I may also suggest having a look at ALGOR Multiphysics, which has the advantage to combine explicit dynamics and "static" analyses (though it may sound a contradiction - what I mean is that it performs static analysis at each timestep of a time-dependent analysis where the dynamic effects come from explicit formulation). This would be fine for rotor dynamics although it seems to me it doesn't have dedicated processing functions for rotodynamic / vibroacoustics. Recently the CFD module has been improved and allows for rotating frames (not sure if it also has moving meshes).
But, as Fkmeyers points out, if you already have knowledge on Nastran, why not use it?
Another solution, esp. if you want extremely strong integration with CAD (do you use SolidWorks?) is CosmosWorks + CosmosMotion + CosmosFloWorks (but I wonder if the sum of these packages would be less expensive than Nastran + CFD...)
 
cloche,

Thanks for the advice. We run Pro/E, although I'm a big fan of SolidWorks. The big selling point the Cosmos salesmen were pushing was the integration with SolidWorks, which isn't an advantage to us. Secondly, the current versions of CosmosWorks don't allow integration of shell and solid elements. Our designs use sheet metal and injection molded parts. Cosmos claims that they can handle that, but I don't buy their "use a really fine tet mesh on the sheet metal" solution. DesignStar and CosmosM allow the mixed element models, but at the expense of CAD integration. I believe CosmosWorks will implement mixed element types soon, but that was the main reason I eliminated them from consideration. Also, FloWorks doesn't have the ability to handle non-axisymmetric stators (which is also supposed to be addressed soon).

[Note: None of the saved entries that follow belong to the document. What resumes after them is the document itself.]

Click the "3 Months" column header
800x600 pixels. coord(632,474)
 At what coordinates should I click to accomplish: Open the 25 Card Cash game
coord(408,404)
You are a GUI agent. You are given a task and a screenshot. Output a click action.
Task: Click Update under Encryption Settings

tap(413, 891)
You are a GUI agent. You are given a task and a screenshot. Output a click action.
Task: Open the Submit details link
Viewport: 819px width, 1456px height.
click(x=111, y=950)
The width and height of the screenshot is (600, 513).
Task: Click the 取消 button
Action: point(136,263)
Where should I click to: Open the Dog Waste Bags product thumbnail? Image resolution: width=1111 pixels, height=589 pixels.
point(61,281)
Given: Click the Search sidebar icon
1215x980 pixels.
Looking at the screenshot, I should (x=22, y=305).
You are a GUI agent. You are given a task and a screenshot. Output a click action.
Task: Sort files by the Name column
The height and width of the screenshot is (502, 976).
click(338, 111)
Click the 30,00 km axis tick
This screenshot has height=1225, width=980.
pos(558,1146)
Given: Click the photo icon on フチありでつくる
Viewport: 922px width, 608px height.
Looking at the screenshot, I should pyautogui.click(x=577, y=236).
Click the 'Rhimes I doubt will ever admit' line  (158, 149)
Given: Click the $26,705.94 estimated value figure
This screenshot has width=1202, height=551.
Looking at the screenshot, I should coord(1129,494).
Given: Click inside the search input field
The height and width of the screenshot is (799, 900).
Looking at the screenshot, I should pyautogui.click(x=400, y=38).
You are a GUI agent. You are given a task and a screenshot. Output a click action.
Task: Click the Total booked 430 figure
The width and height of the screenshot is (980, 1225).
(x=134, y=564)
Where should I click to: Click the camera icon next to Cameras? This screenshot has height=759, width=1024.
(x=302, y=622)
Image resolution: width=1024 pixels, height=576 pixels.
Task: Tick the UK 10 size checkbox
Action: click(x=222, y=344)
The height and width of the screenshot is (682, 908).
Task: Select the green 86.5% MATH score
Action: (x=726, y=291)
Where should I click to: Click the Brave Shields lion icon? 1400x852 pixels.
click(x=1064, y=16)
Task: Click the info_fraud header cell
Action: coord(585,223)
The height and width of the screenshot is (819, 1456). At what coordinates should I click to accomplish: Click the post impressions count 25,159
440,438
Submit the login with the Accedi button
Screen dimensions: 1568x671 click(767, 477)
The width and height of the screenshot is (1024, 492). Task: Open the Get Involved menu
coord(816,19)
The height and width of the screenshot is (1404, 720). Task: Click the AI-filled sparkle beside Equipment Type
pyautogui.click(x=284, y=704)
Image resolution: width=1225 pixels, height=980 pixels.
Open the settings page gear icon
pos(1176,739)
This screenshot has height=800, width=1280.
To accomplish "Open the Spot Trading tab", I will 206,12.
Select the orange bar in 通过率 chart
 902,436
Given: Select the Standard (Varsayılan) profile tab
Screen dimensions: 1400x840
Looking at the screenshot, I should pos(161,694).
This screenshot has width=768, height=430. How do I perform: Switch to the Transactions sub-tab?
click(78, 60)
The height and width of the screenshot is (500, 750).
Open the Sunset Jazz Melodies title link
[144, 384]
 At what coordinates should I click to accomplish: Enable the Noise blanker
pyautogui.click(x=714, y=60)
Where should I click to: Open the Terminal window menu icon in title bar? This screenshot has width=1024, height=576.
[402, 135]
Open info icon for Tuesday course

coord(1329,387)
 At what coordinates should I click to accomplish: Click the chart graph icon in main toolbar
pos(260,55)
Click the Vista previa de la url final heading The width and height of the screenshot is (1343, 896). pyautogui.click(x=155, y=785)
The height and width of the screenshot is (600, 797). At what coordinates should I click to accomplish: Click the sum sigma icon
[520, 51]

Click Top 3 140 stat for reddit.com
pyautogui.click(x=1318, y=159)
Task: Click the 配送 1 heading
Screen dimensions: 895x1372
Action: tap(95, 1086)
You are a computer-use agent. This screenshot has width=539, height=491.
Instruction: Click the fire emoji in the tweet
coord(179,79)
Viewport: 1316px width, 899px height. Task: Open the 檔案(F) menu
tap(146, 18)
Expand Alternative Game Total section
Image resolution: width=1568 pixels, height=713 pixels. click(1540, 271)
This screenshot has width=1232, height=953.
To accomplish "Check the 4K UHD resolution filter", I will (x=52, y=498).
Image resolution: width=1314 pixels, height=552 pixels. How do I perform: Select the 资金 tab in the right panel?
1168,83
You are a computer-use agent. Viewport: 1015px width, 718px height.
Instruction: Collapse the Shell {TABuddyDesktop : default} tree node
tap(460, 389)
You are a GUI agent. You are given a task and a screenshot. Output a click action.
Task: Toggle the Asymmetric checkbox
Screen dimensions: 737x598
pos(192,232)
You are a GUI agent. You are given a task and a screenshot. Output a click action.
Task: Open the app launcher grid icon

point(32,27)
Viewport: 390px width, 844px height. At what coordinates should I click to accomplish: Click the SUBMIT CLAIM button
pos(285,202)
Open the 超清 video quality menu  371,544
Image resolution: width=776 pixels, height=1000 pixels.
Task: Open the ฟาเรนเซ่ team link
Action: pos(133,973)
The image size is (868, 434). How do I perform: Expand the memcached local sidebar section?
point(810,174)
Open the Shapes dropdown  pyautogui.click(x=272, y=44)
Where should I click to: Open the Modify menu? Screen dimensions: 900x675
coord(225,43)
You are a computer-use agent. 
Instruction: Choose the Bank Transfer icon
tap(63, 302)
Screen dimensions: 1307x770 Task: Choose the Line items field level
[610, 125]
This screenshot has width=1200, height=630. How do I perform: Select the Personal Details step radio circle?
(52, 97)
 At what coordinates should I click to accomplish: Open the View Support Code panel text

drjrice and fkmeyers, thanks for your posts. The input is much appreciated and worth more than a truckload of marketing brochures.
 
IMHO you should forget CosmosWorks world. At least here in Italy their products are supported by qualified people that would NEVER, but NEVER and again NEVER say that you can handle a shell-solid model by "using a very fine tet mesh on sheet-metal part"!!!!
If CAD integration is important, Algor is linked to Pro/E. So does ANSYS, if you install the Workbench interface. In our company, ANSYS is THE reference for all FEA analyses and we believe it is still the best by far for our kinds of problems, but of course this statement depends on anyone... I have no knowledge on ABAQUS or NASTRAN.
And as regards CFD, why not having your tasks accomplished by an external service, if you plan to use it seldom? There are at least two cases where outsourcing CFD is valuable:
- either your problem is very complicated (free surface flow, moving meshes,...), so that the programs able to handle it are extremely expensive
- or your problem is simple but not very frequent, so you would have a really under-used license of the CFD program
 
I think the SolidWorks + Nastran integration in NEiWorks is pretty good. We use some SolidWorks here but mostly Catia. I would check out their website (noran engineering) and their 1.1 NEiWorks release. I know for a fact they support solid/shell meshing, surface contact, assemblies, etc. The only disadvantage is their CFD package is for integration with FEMAP and not SolidWorks. You can always get that later. I know for a while they were including NEiWorks for free with NEiNastran. I am not sure if they are still doing that. Still if you are not concerned about integration with SolidWorks then NEiNastran with the FEMAP modeler will work best. They also have multiphysics but simply put it is just nonlinear transient response.